■ **ASSIGNMENT**
From the data that follows, copy every line with the string "Collapse".

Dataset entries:

_____

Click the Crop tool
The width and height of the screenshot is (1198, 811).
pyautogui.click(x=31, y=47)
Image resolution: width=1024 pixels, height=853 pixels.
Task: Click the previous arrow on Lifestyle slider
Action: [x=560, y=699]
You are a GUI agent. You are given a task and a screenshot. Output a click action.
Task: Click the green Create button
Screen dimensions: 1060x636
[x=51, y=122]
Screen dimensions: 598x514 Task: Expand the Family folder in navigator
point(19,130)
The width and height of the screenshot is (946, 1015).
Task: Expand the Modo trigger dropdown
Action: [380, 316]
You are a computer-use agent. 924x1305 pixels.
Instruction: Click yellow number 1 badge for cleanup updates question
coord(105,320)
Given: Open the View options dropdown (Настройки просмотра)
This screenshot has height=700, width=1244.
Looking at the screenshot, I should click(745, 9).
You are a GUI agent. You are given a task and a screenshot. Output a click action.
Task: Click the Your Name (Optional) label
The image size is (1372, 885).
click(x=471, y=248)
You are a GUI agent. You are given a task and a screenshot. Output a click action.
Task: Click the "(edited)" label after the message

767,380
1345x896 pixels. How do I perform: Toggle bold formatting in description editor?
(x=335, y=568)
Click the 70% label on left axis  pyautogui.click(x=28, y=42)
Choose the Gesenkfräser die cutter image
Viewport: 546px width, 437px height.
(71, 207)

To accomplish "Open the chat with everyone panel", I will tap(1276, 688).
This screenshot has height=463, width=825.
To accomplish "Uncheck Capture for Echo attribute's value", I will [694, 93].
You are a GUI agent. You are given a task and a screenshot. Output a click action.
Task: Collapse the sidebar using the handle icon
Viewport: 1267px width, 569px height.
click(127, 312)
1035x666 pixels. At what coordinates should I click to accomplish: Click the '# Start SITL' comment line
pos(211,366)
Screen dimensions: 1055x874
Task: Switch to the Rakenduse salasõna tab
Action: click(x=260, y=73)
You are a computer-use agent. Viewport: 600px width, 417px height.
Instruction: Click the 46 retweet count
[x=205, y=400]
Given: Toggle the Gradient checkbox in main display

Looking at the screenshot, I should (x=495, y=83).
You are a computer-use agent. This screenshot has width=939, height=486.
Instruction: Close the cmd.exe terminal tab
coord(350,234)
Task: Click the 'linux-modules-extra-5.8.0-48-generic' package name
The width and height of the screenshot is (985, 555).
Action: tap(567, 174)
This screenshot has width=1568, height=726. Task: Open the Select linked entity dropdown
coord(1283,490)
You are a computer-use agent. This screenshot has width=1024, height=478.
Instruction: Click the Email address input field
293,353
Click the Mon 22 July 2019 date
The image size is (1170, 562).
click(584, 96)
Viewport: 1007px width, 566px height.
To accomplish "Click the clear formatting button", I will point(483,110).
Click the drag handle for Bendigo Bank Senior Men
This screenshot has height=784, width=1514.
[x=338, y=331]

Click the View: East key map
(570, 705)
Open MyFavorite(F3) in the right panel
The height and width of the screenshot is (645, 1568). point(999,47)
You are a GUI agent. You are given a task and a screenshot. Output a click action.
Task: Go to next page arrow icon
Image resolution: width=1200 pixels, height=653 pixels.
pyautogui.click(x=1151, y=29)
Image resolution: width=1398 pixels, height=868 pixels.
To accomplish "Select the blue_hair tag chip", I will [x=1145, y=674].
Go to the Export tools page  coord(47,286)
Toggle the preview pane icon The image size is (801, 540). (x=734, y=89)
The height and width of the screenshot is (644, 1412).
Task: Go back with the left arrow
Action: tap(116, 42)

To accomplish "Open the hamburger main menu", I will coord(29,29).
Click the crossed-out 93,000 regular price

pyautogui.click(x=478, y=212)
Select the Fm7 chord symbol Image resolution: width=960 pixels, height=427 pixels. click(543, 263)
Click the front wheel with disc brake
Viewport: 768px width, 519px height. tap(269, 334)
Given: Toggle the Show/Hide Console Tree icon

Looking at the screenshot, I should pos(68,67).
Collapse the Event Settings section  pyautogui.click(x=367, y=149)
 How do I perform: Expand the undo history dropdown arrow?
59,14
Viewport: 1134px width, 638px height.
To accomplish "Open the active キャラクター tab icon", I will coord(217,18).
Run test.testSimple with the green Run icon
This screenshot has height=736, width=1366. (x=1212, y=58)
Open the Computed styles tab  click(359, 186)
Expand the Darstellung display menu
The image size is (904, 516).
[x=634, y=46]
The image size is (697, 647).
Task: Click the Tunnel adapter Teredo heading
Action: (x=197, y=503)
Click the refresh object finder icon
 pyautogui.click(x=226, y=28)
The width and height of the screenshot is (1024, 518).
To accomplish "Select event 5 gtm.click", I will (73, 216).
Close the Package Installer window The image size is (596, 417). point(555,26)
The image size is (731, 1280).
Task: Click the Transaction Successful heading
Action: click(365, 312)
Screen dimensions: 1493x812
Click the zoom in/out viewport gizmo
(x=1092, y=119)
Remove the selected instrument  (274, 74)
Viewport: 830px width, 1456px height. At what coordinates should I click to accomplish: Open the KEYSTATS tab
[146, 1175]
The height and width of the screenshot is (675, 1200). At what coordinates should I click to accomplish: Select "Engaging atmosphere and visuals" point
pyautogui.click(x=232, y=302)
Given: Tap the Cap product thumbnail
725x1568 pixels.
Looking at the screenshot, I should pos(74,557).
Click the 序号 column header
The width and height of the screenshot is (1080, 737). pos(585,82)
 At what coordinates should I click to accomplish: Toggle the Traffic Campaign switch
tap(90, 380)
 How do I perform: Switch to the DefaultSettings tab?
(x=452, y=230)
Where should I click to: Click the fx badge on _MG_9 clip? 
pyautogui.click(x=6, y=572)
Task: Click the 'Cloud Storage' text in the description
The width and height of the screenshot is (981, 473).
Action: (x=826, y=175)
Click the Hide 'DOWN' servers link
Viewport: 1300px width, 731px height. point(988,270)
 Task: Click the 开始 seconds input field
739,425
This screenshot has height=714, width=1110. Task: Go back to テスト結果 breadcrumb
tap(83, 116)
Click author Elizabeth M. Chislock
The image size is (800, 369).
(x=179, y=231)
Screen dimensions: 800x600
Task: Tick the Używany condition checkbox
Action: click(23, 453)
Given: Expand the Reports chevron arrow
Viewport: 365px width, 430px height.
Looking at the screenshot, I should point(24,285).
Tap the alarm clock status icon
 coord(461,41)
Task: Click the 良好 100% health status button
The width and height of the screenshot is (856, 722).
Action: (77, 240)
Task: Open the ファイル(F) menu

_____

■ **TASK OUTPUT**
Task: Collapse the sidebar using the handle icon
Collapse the Event Settings section  pyautogui.click(x=367, y=149)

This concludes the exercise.